◆ ASSIGNED TASK ◆
In the records below, find the line that contains "Where should I click to: Click the total" and the line that contains "Task: Expand the Default profile dropdown". Set down exactly those lines and every line between them, and nothing more.

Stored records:
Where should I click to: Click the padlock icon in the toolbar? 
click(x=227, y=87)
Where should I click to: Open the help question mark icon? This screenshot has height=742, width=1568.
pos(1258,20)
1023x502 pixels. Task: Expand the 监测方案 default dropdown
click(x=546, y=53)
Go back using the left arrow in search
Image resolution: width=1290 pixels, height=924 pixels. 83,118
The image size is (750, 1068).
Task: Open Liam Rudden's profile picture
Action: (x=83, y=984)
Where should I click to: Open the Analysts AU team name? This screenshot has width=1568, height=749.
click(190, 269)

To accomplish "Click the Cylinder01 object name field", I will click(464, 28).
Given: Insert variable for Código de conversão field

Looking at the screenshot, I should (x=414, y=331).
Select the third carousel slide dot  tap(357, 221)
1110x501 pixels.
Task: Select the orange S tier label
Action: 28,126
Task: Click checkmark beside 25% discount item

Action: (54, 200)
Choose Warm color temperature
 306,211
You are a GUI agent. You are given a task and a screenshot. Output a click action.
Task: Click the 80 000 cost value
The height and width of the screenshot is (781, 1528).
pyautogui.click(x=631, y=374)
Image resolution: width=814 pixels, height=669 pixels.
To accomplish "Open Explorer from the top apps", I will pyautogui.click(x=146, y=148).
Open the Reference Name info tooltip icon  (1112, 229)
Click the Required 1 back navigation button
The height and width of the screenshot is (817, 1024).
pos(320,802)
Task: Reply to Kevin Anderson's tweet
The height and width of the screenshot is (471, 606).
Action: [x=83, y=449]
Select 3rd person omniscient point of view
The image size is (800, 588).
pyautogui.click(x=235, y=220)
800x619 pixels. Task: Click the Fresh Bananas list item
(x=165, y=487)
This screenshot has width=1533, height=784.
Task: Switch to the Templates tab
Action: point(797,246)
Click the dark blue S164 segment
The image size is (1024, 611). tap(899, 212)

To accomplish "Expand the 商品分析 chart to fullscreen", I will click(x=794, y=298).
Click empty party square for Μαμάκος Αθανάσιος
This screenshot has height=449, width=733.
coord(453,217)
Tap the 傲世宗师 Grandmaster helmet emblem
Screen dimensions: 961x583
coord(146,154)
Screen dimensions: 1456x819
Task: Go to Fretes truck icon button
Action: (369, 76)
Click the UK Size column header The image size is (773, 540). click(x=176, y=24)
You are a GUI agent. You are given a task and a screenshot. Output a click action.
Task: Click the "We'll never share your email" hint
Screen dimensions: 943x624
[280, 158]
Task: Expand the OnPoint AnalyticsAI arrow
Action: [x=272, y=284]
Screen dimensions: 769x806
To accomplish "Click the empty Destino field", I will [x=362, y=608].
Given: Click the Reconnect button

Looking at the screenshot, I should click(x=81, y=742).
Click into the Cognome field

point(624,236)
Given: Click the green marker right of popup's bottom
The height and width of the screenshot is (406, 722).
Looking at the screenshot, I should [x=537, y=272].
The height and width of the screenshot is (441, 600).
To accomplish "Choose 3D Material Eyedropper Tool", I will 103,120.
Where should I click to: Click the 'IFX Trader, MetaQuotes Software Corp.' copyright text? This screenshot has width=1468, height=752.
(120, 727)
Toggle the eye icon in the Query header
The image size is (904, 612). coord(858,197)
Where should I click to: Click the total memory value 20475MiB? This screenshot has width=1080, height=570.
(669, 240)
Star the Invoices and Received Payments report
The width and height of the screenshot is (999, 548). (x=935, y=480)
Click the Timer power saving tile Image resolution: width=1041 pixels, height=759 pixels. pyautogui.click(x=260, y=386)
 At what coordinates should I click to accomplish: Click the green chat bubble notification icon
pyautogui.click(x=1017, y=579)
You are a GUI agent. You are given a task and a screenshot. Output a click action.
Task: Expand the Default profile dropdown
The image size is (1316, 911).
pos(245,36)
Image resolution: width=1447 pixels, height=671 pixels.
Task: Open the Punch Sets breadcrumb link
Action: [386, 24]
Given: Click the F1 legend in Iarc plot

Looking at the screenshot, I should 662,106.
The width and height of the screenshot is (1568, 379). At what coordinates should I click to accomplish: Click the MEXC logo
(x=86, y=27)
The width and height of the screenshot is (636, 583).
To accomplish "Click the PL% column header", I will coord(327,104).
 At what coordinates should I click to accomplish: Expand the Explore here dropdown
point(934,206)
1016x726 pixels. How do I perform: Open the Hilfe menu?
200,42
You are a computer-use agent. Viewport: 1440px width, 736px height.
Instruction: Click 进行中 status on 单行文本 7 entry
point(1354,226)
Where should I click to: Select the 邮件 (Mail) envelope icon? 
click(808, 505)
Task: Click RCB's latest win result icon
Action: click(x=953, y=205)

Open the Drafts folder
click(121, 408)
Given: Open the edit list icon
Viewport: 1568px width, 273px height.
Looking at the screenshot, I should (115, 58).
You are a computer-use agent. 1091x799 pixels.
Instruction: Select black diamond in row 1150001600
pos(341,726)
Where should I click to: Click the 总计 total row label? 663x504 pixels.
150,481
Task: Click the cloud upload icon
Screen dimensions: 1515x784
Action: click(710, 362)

◆ ANSWER SPACE ◆
Where should I click to: Click the total memory value 20475MiB? This screenshot has width=1080, height=570.
(669, 240)
Star the Invoices and Received Payments report
The width and height of the screenshot is (999, 548). (x=935, y=480)
Click the Timer power saving tile Image resolution: width=1041 pixels, height=759 pixels. pyautogui.click(x=260, y=386)
 At what coordinates should I click to accomplish: Click the green chat bubble notification icon
pyautogui.click(x=1017, y=579)
You are a GUI agent. You are given a task and a screenshot. Output a click action.
Task: Expand the Default profile dropdown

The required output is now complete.